Fig. 2

Tumour infiltrating T cells isolated three weeks after transplantation are more inhibited Groups of four mice were subcutaneously inoculated with 2 × 10⁵ of TC-1 tumour cells in the flank. Mice were terminated at 2 or 3 weeks after TC-1 tumour inoculation.
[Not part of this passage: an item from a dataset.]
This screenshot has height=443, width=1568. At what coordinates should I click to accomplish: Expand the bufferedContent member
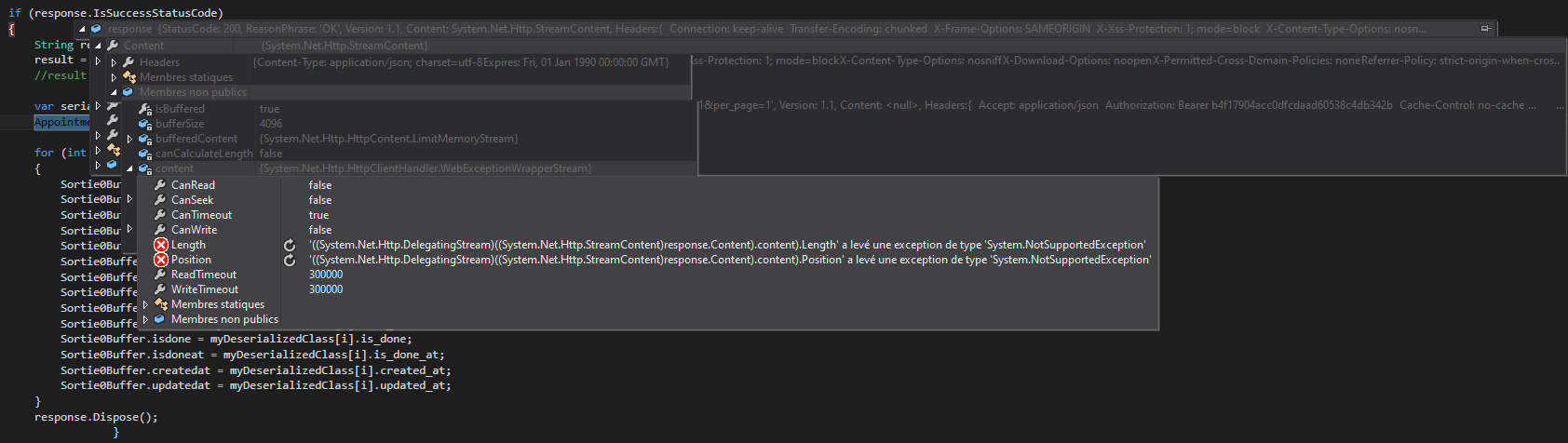pos(129,139)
Tumours were dissociated and digested with collagenous D and DNase I. Mononuclear cells were harvested by Ficoll separation and incubated with cell stimulation cocktail in the presence of monensin overnight at 37 °C/5% CO₂. Cells were surface stained for CD3, CD4 or CD8, and PD-1 followed by intracellular staining for IFN-γ, granzyme B or perforin. (a) Percentage PD-1 + IFN-γ + or PD-1-IFN-γ + of CD3 + CD4+ cells; (b) Percentage of PD-1 + IFN-γ + or PD-1-IFN-γ + of CD3 + CD8+ cells; (c) Percentage of PD-1+ granzyme B+ or PD-1- granzyme B+ of CD3 + CD8+ cells; (d) Percentage of PD-1+ granzyme B+ or PD-1- granzyme B+ of CD3 + CD4+ cells; (e) Percentage of PD-1+ perforin+ or PD-1- perforin+ of CD3 + CD8+ cells. The results represent one of two independent experiments.